De facto, no pouco que, por puro laxismo acumulado, ainda lhe compete, o Estado deve fazer sentir positivamente a sua presença no quotidiano dos cidadãos das regiões autónomas, sob pena de se gerar uma ilusão de vazio que é o melhor pasto do jardinismo. O problema vem depois. Vem quando Gouveia informa que, a não serem cumpridas as suas exigências, os três deputados socialistas da Madeira na Assembleia da República votarão contra o Orçamento do Estado. Ou ainda quando, confrontado com o argumento de que a única disciplina de voto na bancada é exactamente a relativa a essa votação, ameaça os deputados com a perda de confiança política e a sua não recondução na próxima legislatura.

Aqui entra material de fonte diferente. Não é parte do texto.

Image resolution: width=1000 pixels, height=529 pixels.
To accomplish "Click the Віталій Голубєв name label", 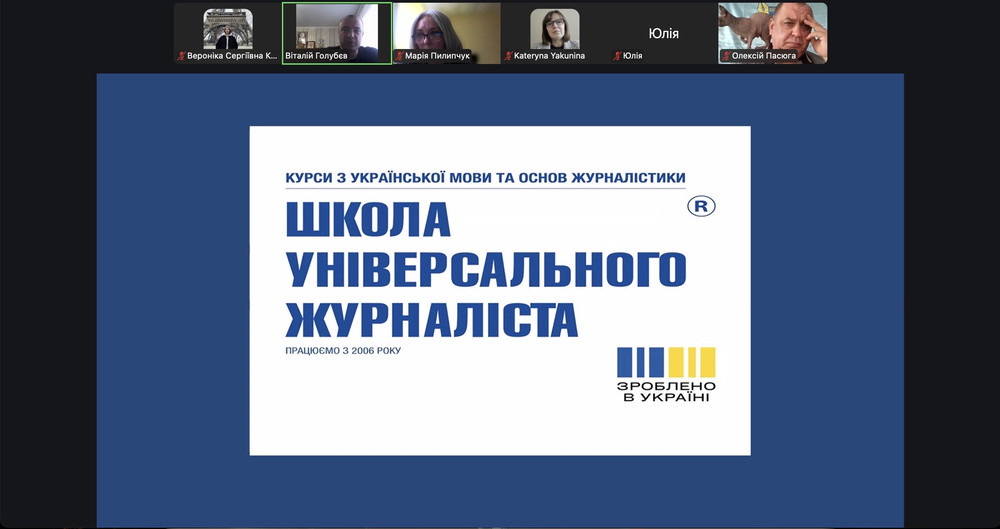I will [317, 56].
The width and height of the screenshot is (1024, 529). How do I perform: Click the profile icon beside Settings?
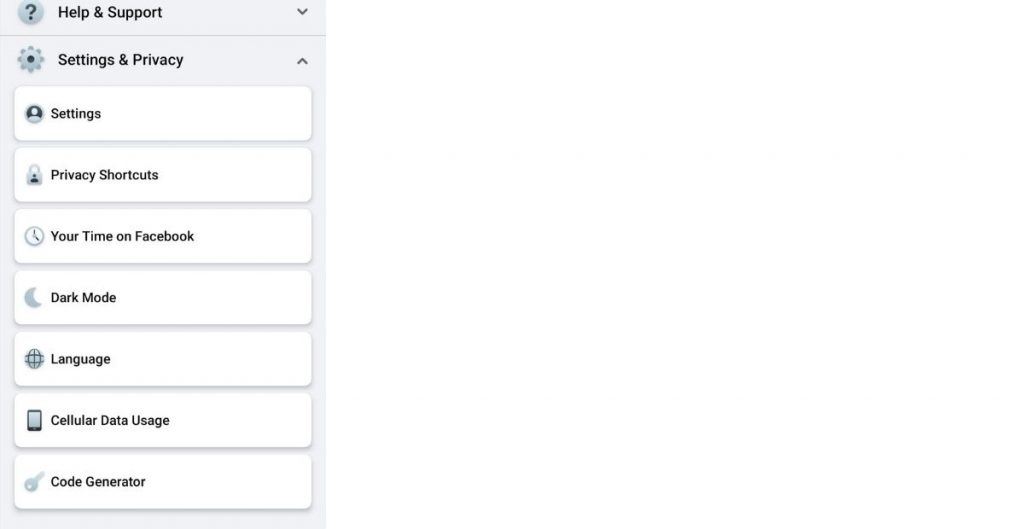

Tudo isto na voz grossa e no tom inflexível que melhor caberiam a um partido terceiro em negociação de potência a potência.
O resultado é conhecido. Os deputados votaram com a restante bancada, sem abdicação de tudo fazerem para sensibilizar o seu partido e o Governo para aqueles pontos de vista. Humilhado, Gouveia reiterou a ameaça de consequências políticas. Mas, de momento, o episódio ficou por aqui.

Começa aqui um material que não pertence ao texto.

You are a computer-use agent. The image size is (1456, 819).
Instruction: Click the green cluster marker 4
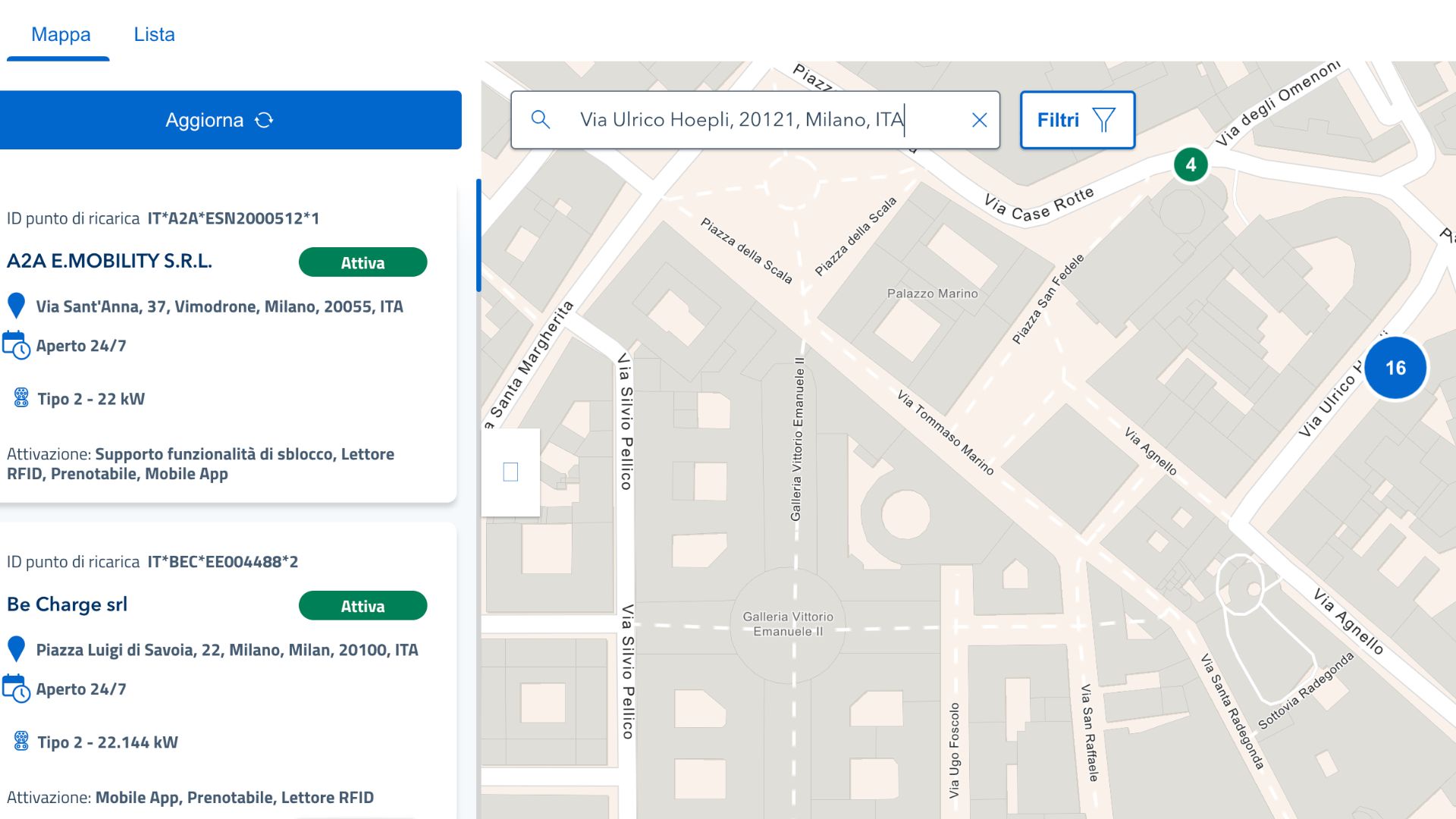[1191, 165]
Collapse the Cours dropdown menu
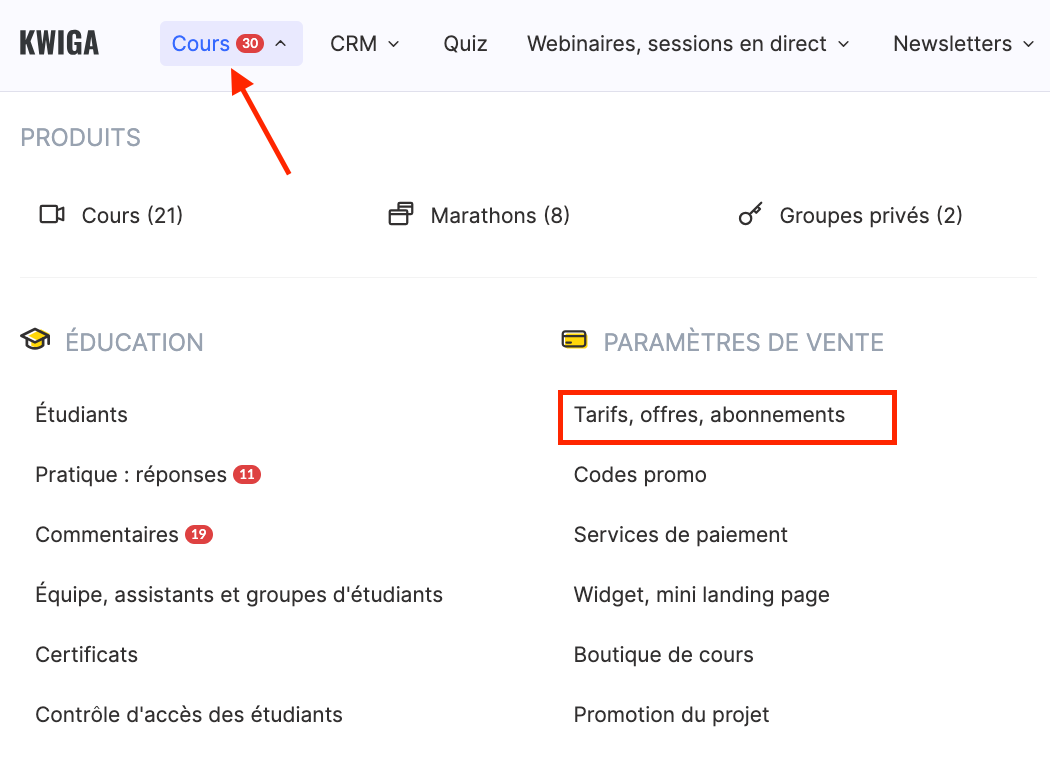The width and height of the screenshot is (1050, 760). click(x=280, y=44)
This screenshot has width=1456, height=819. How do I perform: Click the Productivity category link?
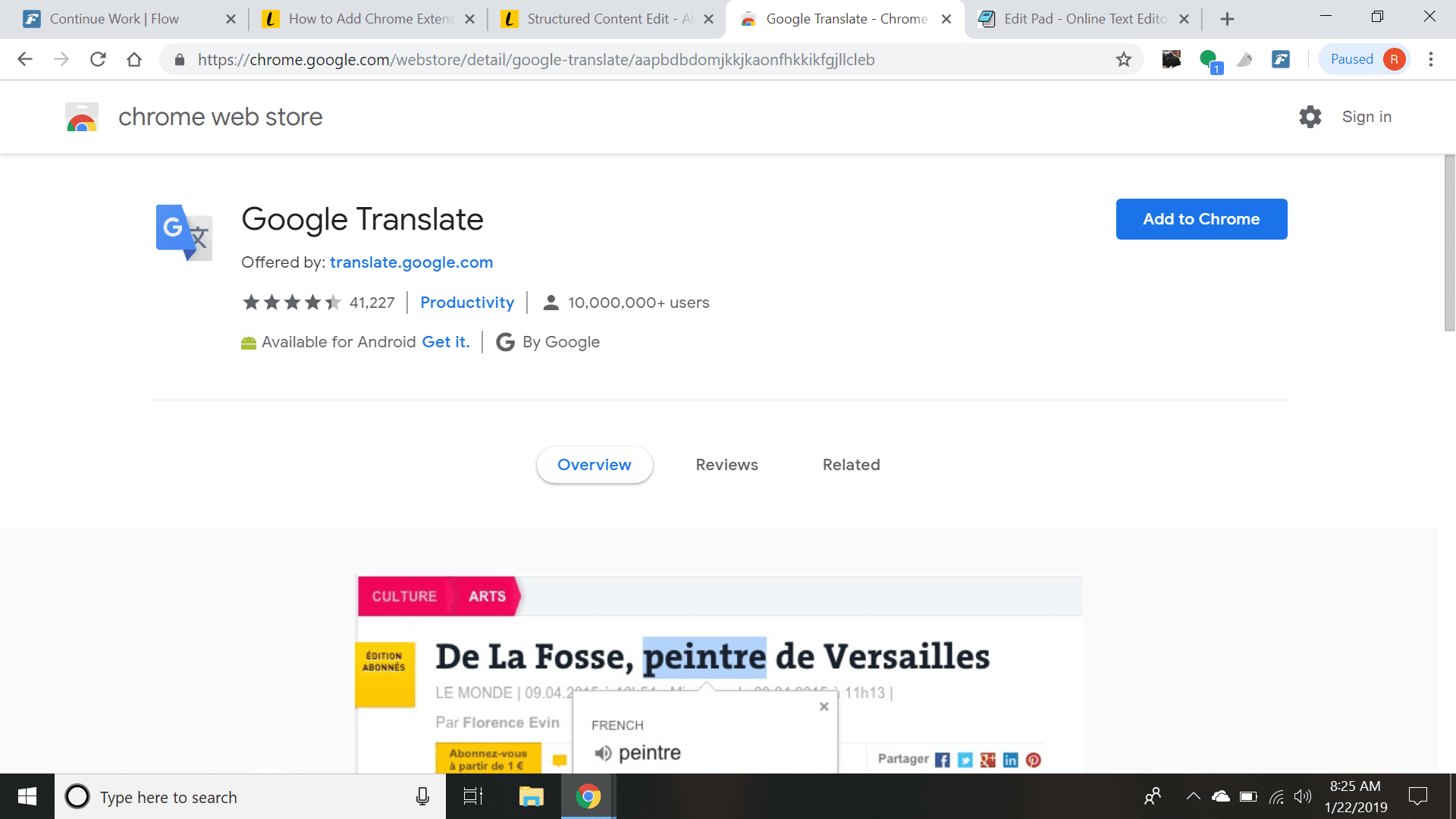pos(467,302)
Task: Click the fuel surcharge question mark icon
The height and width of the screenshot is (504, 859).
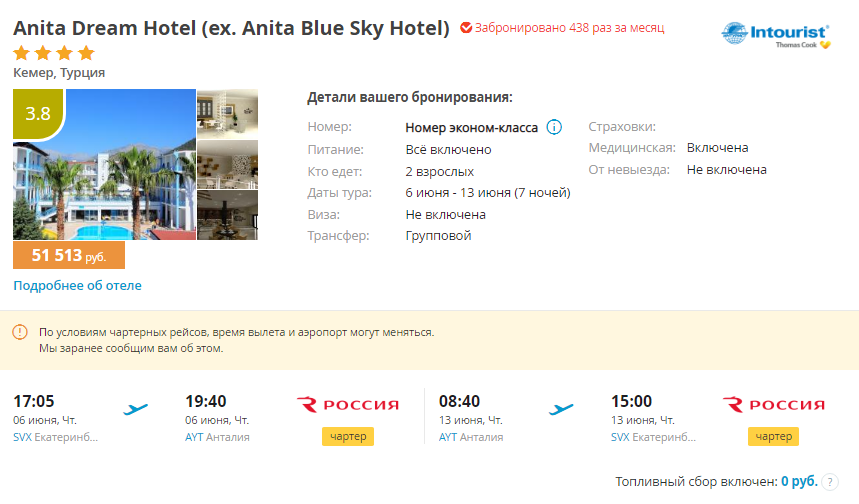Action: pos(830,482)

O que importa reter é que a nova direcção do PS-M parece julgar ter descoberto a razão do insucesso daquela que a antecedeu. E pensar que é boa ideia transpor os delírios autonomistas de Jardim perante Lisboa para o plano das relações entre o que é, na substância, um departamento partidário regional e o partido nacional em que se integra. E achar, enfim, que é preciso oferecer aos madeirenses a alternativa de uma espécie de jardinismo de oposição (como se fosse de sucesso a história dos confrontos entre originais e cópias).

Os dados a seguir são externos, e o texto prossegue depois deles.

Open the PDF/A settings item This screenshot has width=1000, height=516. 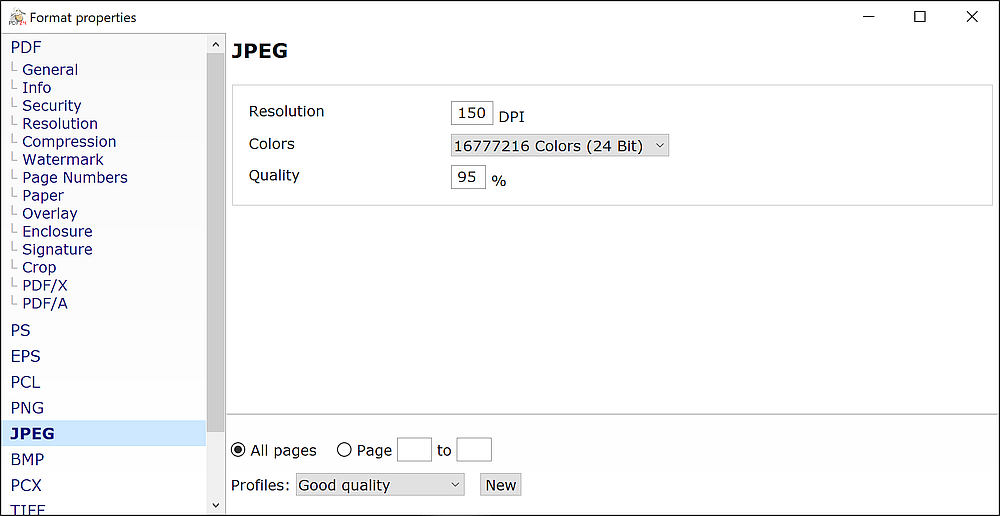[x=45, y=303]
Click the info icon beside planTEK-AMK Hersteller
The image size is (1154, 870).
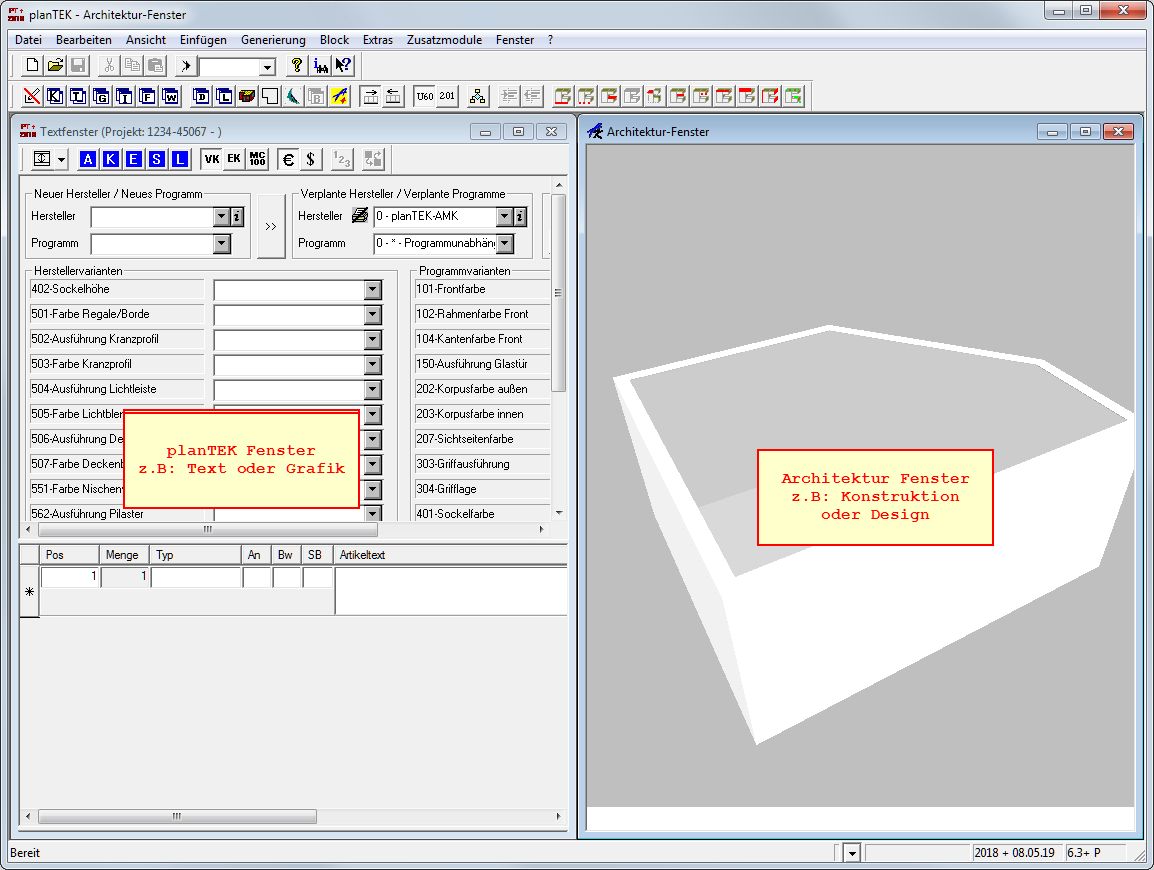click(x=520, y=217)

A autonomia insular não é tudo o que sobra de quatro ou cinco funções soberanas do Estado, como Jardim pretende fazer crer (e ele próprio não crê, uma vez que advoga uma mudança de regime, através de uma mudança de Constituição). Mesmo que os órgãos de soberania do Estado (que continua a ser unitário) não queiram - irresponsavelmente - travar às claras essa batalha política, a verdade continua visível nos preceitos constitucionais. E muito menos os partidos nacionais, na sua expressão local, são partidos decalcados dessa falsa autonomia, pois a Constituição rejeita os partidos "que (...) tenham índole ou âmbito regional" (art. 51.º n.º 4).
Se o PS quiser continuar a ser um contraponto global à concepção das Regiões e dos partidos nelas implantados, tal como o jardinismo os proclama, não deve perder esta oportunidade para esclarecer tais conceitos junto de João Carlos Gouveia e eventuais seguidores. Com a tolerância que merecem os companheiros e com a firmeza exigida pelas jornadas comuns.